Passage given
A polished impression is always preferred. However, if you build up a tall order of expectation, a woman may doubt your sincerity later on. Never overextend the first impression into territory you will never live up to. There is nothing wrong with being yourself, so long as you believe you are worthy of the woman you are trying to catch. Now read that last sentence one more time because it is an important one.

Be Honest About Your Intentions

“Know what you want, be clear with your intentions, and avoid playing it safe.” recommends dating coach and Wing Girl, Marni Kinrys. “Because [if you do this] you are not putting what you want out there.”

Any man looking to hook up with little to no commitment will find the most success while dating college-age students and letting her know his intentions right off the bat. But won’t that mess things up with the women who are not looking for these kinds of benefits? Yes, but it will increase your odds with the exact type of woman you’re looking for.

Probably not too surprising, but let’s keep in mind that statistics suggest no less than two-thirds of college-age women have participated in friends with benefits arrangements at least once. And they do it because it is pleasurable to them. So always explain your intentions from the very beginning and you will benefit from that honesty.

Mirror for Good Conversation

One indicator of a good conversation to women is when their speech and language patterns match their partner. What we’re saying here is that if you meet a woman who uses the f-word in every other sentence, she will feel a connection to you if you communicate in the same style. Really what you are doing is giving her the oldest compliment in the book, which is mimicking her style, and that works brilliantly to build a connection in a situation where you have none.

Dataset content
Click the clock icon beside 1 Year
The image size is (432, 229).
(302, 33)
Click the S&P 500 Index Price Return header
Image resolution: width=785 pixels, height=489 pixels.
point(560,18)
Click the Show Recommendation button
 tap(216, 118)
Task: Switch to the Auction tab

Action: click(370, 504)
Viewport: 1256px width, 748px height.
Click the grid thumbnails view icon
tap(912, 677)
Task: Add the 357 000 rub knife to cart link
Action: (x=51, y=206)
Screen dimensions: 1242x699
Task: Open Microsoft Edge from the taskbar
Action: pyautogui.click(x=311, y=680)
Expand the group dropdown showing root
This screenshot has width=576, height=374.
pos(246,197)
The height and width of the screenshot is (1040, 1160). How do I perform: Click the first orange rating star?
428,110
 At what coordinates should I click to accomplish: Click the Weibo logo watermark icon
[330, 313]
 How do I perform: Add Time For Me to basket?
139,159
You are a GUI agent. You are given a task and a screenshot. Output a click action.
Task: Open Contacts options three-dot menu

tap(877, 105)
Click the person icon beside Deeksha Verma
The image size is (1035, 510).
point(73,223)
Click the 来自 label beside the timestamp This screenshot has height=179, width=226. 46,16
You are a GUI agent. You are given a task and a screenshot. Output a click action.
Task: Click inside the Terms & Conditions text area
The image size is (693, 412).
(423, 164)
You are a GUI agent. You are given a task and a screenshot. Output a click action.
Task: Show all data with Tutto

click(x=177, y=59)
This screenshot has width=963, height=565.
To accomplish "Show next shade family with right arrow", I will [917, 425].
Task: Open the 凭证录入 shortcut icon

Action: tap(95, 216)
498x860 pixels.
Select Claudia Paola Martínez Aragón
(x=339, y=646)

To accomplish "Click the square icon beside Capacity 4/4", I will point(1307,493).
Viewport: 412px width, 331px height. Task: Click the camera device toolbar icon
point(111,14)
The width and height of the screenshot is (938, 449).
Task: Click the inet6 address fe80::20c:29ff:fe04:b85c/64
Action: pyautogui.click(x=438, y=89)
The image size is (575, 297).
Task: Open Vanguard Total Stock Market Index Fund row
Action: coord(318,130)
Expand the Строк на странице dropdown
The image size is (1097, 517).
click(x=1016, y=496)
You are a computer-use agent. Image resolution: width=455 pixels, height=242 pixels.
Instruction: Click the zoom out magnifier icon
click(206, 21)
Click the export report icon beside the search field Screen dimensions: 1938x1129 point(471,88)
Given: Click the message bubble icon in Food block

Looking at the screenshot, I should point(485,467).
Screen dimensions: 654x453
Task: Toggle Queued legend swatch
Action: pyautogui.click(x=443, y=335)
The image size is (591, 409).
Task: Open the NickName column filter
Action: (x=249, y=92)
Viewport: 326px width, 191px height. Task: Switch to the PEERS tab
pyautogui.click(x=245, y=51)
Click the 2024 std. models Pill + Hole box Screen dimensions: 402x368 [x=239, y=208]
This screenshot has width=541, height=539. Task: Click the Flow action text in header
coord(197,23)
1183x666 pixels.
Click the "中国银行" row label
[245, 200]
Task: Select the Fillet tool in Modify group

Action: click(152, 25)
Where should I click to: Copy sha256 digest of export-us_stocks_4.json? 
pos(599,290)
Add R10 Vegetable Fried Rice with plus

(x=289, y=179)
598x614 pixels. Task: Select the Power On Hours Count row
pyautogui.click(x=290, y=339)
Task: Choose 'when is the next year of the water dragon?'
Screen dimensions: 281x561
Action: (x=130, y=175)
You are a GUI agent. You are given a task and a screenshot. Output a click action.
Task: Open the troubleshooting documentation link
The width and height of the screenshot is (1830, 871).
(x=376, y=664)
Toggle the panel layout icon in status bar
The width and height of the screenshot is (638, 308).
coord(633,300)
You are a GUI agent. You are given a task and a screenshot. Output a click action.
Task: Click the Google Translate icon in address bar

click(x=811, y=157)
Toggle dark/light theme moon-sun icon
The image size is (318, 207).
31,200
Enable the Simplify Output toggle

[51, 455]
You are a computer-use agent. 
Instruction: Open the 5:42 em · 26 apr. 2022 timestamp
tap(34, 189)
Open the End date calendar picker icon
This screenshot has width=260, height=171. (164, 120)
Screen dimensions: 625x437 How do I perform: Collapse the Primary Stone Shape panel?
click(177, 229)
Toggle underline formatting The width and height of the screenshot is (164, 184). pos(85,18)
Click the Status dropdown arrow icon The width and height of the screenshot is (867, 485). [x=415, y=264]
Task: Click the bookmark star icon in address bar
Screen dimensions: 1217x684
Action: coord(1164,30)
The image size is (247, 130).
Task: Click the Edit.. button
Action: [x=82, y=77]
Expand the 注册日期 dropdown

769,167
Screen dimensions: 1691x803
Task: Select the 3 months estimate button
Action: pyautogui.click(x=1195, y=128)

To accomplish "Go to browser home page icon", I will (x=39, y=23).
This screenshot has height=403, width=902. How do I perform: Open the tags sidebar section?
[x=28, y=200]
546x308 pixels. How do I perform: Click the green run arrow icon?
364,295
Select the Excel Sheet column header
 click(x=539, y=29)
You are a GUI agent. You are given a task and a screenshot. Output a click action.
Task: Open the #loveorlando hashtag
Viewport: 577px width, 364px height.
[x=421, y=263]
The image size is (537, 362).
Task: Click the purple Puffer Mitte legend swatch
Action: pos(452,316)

Short exercise 1
From the dating-advice text, list each thing Marni Kinrys recommends in the quotation attributed to her.
Short exercise 2
Convert the records from the line with "I will point(1307,493)." to the line with "click(x=1016, y=496)" into a JSON list of strings, one string per line, with blank lines left out.

Expected output 1
- Know what you want
- Be clear with your intentions
- Avoid playing it safe

Expected output 2
[
  "To accomplish \"Click the square icon beside Capacity 4/4\", I will point(1307,493).",
  "Viewport: 412px width, 331px height. Task: Click the camera device toolbar icon",
  "point(111,14)",
  "The width and height of the screenshot is (938, 449).",
  "Task: Click the inet6 address fe80::20c:29ff:fe04:b85c/64",
  "Action: pyautogui.click(x=438, y=89)",
  "The image size is (575, 297).",
  "Task: Open Vanguard Total Stock Market Index Fund row",
  "Action: coord(318,130)",
  "Expand the Строк на странице dropdown",
  "The image size is (1097, 517).",
  "click(x=1016, y=496)"
]